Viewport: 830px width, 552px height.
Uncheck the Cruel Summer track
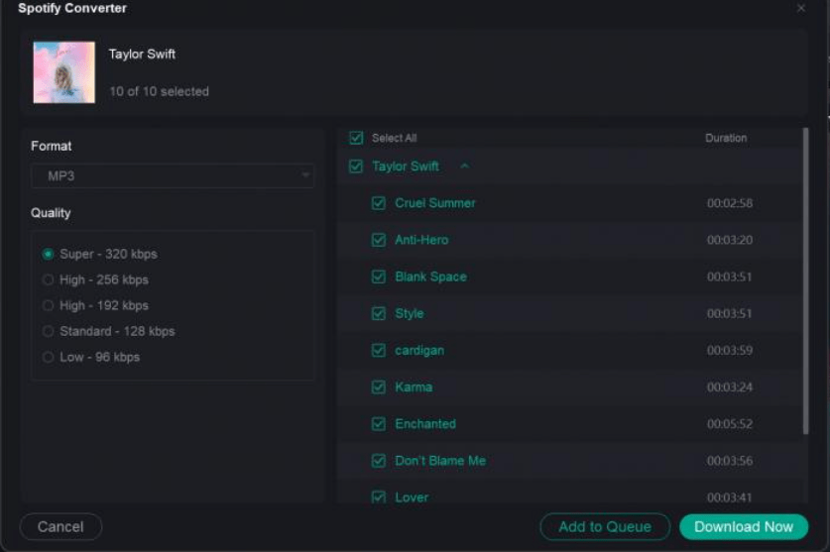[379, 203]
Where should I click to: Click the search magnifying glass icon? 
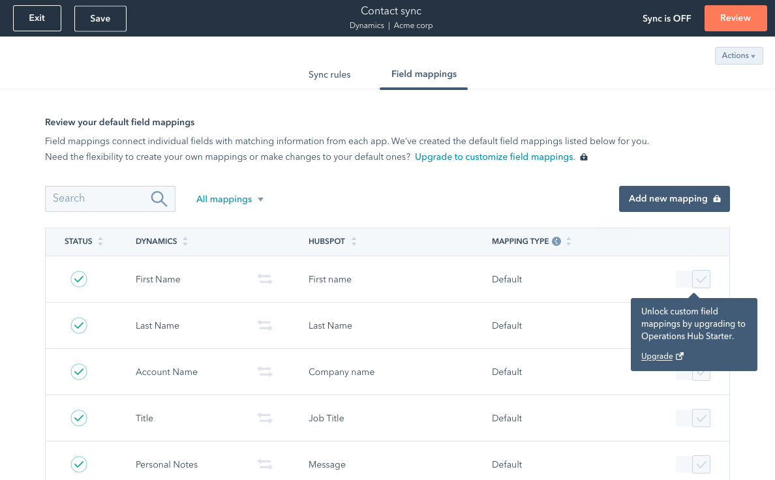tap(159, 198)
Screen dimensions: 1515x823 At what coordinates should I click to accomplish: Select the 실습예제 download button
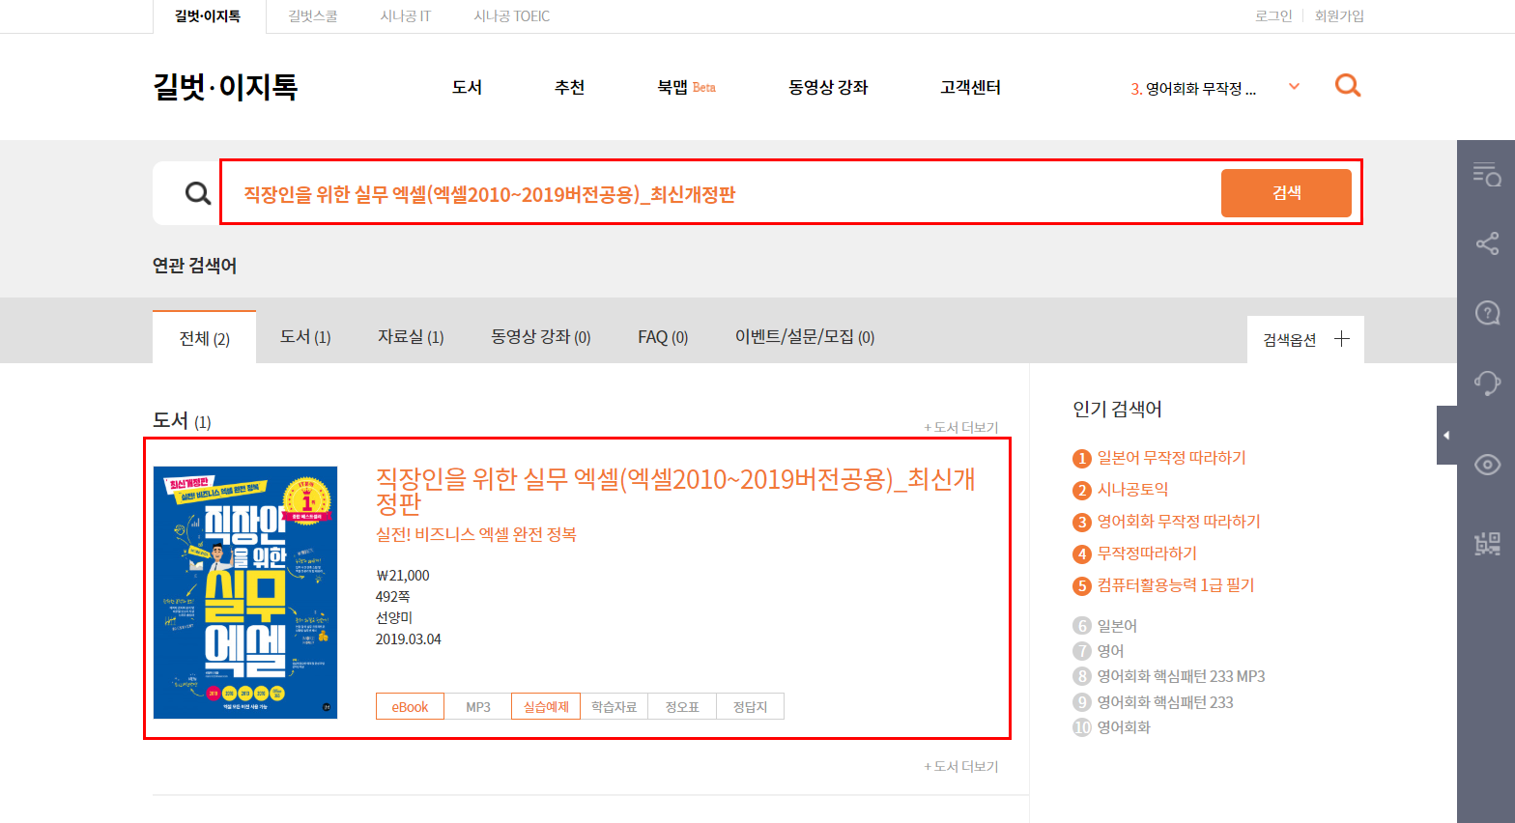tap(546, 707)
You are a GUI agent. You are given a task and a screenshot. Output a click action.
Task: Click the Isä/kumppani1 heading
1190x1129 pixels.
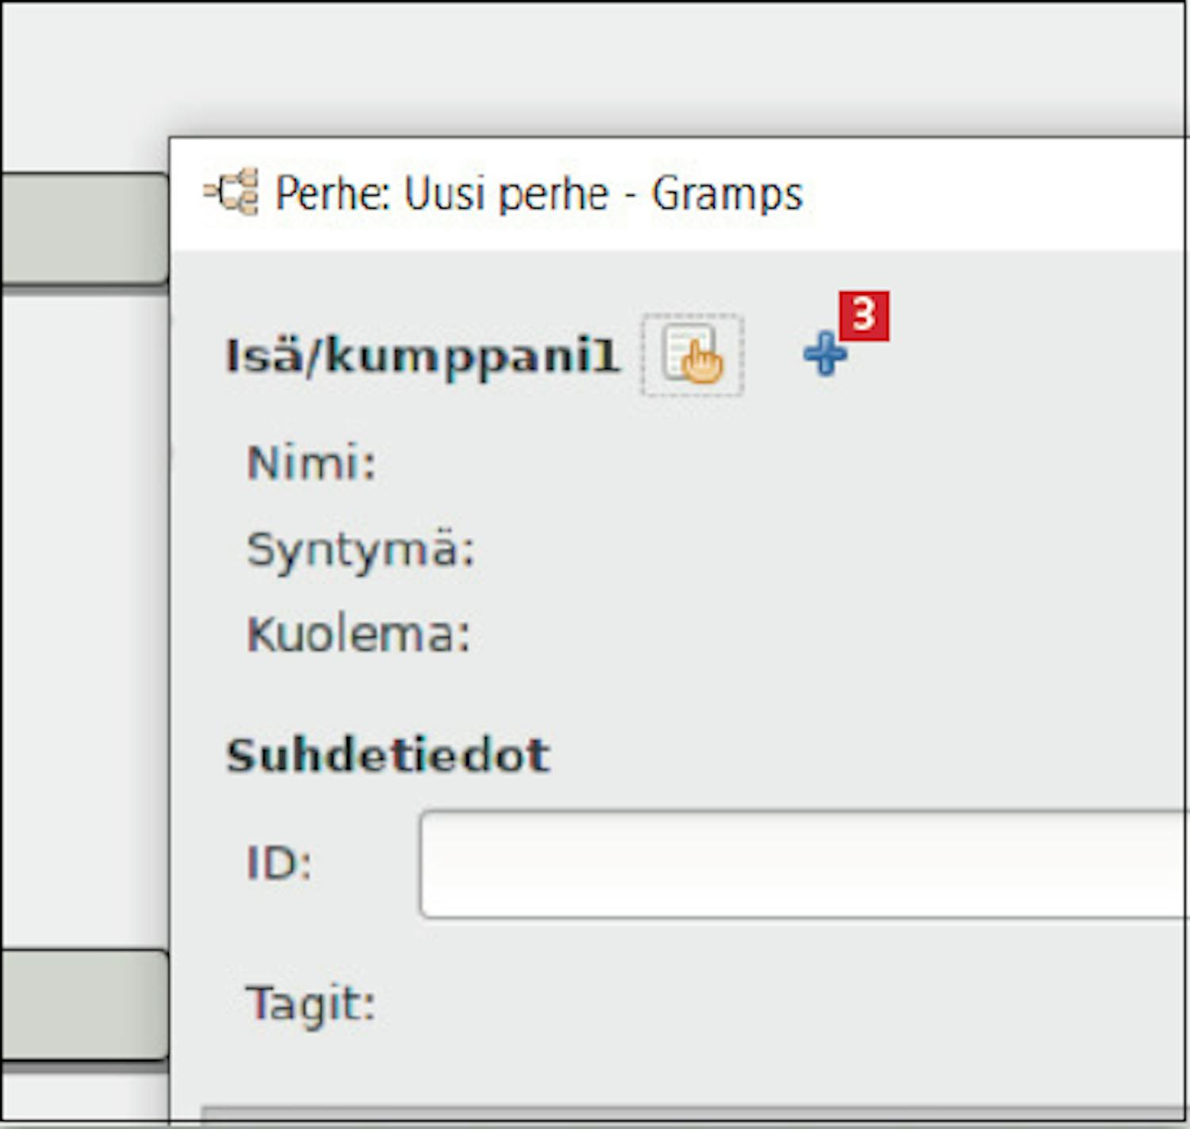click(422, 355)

....

Every entry above is to be repeated word for word, with all pictures omitted.

§ **YOUR SOLUTION**:
Viewport: 830px width, 552px height.
Uncheck the Cruel Summer track
[379, 203]
Where should I click to: Click the search magnifying glass icon? 
tap(159, 198)
Screen dimensions: 1515x823 At what coordinates should I click to accomplish: Select the 실습예제 download button
tap(546, 707)
You are a GUI agent. You are given a task and a screenshot. Output a click action.
Task: Click the Isä/kumppani1 heading
1190x1129 pixels.
click(422, 355)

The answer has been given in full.